[Saved entries]

◇ ◇ ◇ ◇ ◇ ◇ ◇

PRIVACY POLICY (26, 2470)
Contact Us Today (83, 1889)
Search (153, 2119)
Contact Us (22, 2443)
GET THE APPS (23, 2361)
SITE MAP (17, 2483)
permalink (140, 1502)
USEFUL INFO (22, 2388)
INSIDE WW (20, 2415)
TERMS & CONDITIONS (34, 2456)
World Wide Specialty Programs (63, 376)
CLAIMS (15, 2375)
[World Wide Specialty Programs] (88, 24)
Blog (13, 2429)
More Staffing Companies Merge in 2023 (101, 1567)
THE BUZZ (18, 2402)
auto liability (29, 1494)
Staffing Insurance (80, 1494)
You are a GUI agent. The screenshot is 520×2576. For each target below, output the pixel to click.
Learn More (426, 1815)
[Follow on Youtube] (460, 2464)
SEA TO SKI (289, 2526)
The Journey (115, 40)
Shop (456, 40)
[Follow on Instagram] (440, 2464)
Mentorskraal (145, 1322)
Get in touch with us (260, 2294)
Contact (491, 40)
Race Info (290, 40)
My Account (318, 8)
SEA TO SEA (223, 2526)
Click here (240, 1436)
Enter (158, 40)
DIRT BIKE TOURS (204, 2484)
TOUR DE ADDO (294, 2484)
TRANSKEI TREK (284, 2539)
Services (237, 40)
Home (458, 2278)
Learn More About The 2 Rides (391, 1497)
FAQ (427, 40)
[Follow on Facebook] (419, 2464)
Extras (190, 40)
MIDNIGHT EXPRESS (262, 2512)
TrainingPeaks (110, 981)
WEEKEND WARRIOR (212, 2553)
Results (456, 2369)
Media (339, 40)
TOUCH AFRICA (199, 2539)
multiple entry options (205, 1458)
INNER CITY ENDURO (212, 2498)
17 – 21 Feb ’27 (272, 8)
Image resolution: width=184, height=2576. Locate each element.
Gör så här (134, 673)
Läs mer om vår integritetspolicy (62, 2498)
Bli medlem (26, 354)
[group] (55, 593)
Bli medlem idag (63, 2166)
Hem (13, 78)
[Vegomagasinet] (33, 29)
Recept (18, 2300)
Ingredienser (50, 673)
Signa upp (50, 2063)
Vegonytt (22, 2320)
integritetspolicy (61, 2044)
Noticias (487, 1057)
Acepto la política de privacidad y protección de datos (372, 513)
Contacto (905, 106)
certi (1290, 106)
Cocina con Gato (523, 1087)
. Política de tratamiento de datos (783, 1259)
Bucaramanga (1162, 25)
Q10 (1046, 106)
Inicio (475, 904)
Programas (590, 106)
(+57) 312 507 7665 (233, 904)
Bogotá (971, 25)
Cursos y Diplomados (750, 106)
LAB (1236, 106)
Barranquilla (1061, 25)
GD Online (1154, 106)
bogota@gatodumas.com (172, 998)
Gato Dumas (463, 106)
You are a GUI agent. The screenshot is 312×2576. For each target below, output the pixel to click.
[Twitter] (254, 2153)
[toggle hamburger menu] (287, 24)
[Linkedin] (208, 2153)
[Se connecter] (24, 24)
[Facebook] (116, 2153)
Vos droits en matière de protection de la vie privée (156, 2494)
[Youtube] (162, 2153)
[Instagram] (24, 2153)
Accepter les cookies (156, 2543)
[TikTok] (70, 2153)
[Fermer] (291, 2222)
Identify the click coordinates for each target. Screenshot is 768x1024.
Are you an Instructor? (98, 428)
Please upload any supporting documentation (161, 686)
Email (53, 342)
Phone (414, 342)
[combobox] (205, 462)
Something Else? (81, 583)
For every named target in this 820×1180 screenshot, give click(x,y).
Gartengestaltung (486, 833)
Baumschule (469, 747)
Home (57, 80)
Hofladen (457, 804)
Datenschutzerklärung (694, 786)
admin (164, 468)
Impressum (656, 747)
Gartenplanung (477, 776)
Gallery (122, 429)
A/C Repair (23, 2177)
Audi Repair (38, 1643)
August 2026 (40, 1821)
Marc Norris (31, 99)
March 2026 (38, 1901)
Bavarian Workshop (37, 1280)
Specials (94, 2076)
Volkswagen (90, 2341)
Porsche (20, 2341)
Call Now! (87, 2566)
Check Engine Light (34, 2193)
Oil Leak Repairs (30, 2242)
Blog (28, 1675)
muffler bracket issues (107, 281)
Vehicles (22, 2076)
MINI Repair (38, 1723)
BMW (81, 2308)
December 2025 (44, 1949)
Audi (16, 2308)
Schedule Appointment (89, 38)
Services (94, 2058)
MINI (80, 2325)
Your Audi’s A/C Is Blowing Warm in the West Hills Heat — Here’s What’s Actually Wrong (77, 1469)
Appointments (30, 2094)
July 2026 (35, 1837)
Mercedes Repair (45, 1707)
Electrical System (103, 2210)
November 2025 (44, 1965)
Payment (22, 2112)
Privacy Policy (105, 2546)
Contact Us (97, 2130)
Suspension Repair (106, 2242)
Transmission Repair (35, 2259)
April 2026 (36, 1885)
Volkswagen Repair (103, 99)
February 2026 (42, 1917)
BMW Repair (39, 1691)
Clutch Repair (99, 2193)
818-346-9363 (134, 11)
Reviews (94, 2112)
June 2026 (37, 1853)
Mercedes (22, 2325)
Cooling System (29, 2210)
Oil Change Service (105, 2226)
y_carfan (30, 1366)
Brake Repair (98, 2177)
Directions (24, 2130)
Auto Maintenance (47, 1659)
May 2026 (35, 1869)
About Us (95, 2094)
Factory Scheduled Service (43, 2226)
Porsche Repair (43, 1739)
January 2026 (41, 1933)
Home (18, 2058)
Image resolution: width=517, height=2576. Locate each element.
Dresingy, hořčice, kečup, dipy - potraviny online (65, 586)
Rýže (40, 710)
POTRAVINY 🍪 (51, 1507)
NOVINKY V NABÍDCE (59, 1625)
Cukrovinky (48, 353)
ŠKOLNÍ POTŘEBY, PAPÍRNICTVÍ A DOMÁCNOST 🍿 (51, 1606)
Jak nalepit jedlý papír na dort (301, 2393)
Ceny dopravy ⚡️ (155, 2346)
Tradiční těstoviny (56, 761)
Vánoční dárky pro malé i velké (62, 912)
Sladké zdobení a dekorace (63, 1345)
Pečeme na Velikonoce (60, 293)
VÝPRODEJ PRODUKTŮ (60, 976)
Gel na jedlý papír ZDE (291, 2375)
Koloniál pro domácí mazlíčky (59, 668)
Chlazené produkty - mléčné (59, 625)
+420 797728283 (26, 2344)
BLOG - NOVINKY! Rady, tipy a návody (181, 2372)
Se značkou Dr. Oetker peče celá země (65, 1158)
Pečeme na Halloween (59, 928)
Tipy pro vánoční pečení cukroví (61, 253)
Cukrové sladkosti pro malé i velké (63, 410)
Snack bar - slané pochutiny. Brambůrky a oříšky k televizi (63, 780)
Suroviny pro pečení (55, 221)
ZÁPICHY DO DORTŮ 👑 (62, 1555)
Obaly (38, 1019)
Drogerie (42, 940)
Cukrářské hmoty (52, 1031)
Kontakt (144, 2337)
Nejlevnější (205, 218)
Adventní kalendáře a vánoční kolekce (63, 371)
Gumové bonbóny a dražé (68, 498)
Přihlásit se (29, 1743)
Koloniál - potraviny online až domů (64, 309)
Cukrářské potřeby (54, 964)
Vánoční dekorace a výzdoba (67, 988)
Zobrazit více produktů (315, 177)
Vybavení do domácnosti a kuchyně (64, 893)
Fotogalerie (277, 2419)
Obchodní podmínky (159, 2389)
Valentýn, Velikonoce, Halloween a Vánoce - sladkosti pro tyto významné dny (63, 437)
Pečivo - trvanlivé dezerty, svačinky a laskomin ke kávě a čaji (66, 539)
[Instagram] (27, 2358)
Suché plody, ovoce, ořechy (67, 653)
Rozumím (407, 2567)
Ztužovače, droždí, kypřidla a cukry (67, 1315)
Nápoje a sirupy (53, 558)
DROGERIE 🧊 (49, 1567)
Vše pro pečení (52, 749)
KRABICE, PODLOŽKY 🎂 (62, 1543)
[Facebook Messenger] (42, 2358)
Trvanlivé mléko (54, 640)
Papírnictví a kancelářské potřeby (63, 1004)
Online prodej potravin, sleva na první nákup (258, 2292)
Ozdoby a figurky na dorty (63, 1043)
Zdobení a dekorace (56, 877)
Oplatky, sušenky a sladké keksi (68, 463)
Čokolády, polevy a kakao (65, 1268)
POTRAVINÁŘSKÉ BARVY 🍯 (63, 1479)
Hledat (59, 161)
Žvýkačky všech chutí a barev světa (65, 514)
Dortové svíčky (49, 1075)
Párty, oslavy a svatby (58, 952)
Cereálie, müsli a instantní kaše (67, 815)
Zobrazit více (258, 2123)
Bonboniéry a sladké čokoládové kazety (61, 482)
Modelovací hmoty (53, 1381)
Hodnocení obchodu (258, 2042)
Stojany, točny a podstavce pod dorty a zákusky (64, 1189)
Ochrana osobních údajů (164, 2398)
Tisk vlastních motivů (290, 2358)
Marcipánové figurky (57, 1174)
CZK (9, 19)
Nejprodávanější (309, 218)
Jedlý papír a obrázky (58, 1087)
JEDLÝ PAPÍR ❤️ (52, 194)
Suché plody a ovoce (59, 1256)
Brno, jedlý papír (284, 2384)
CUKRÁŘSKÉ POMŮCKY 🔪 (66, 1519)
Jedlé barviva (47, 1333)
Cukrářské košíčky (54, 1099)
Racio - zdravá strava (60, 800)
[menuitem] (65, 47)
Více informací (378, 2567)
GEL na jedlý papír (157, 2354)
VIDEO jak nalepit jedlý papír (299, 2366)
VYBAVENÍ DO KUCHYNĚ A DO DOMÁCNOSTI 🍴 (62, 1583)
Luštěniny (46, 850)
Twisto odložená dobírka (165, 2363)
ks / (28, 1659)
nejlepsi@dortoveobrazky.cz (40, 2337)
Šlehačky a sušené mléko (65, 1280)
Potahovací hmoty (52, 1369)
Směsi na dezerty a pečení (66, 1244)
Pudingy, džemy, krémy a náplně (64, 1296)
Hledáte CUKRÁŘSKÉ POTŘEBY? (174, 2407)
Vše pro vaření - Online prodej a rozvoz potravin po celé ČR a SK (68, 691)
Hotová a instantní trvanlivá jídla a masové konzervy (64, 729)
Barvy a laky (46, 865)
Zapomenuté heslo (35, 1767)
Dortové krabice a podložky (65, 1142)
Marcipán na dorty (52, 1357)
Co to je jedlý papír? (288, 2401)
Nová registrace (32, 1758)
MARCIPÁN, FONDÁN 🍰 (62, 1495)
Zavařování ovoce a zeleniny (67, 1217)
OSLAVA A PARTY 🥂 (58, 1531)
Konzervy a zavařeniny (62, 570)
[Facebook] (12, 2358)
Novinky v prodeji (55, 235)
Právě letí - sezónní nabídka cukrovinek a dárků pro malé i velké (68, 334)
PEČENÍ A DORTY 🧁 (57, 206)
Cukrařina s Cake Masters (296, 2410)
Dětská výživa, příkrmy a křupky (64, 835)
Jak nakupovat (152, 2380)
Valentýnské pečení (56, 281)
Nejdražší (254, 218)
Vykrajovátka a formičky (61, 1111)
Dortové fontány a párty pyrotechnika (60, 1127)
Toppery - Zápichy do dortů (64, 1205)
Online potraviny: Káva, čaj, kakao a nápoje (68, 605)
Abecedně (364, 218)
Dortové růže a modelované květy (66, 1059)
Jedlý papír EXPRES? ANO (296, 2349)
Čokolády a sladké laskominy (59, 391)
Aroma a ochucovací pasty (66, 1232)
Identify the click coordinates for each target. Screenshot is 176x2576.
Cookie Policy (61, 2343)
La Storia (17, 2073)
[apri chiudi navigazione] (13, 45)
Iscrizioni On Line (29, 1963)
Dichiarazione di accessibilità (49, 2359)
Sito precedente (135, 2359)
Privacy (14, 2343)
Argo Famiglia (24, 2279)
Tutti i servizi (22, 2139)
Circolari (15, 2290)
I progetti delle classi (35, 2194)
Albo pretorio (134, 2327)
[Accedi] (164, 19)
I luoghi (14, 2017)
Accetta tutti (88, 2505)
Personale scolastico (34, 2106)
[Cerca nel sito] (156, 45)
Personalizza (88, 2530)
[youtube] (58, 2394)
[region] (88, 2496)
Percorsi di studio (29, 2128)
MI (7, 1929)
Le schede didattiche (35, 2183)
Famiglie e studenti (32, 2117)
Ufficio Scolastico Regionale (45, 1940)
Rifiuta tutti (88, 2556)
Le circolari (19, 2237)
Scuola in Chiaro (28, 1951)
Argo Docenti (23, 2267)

◇ ◇ ◇ ◇ ◇ ◇ ◇

Among the records above, repeat exactly the line with "Transmission Repair (35, 2259)", the line with "Adventní kalendáře a", and every line in between, and only those.

Transmission Repair (35, 2259)
April 2026 (36, 1885)
Volkswagen Repair (103, 99)
February 2026 (42, 1917)
BMW Repair (39, 1691)
Clutch Repair (99, 2193)
818-346-9363 (134, 11)
Reviews (94, 2112)
June 2026 (37, 1853)
Mercedes (22, 2325)
Cooling System (29, 2210)
Oil Change Service (105, 2226)
y_carfan (30, 1366)
Brake Repair (98, 2177)
Directions (24, 2130)
Auto Maintenance (47, 1659)
May 2026 (35, 1869)
About Us (95, 2094)
Factory Scheduled Service (43, 2226)
Porsche Repair (43, 1739)
January 2026 (41, 1933)
Home (18, 2058)
Image resolution: width=517, height=2576. Locate each element.
Dresingy, hořčice, kečup, dipy - potraviny online (65, 586)
Rýže (40, 710)
POTRAVINY 🍪 (51, 1507)
NOVINKY V NABÍDCE (59, 1625)
Cukrovinky (48, 353)
ŠKOLNÍ POTŘEBY, PAPÍRNICTVÍ A DOMÁCNOST 🍿 (51, 1606)
Jak nalepit jedlý papír na dort (301, 2393)
Ceny dopravy ⚡️ (155, 2346)
Tradiční těstoviny (56, 761)
Vánoční dárky pro malé i velké (62, 912)
Sladké zdobení a dekorace (63, 1345)
Pečeme na Velikonoce (60, 293)
VÝPRODEJ PRODUKTŮ (60, 976)
Gel na jedlý papír ZDE (291, 2375)
Koloniál pro domácí mazlíčky (59, 668)
Chlazené produkty - mléčné (59, 625)
+420 797728283 (26, 2344)
BLOG - NOVINKY! Rady, tipy a návody (181, 2372)
Se značkou Dr. Oetker peče celá země (65, 1158)
Pečeme na Halloween (59, 928)
Tipy pro vánoční pečení cukroví (61, 253)
Cukrové sladkosti pro malé i velké (63, 410)
Snack bar - slané pochutiny. Brambůrky a oříšky k televizi (63, 780)
Suroviny pro pečení (55, 221)
ZÁPICHY DO DORTŮ 👑 (62, 1555)
Obaly (38, 1019)
Drogerie (42, 940)
Cukrářské hmoty (52, 1031)
Kontakt (144, 2337)
Nejlevnější (205, 218)
Adventní kalendáře a vánoční kolekce (63, 371)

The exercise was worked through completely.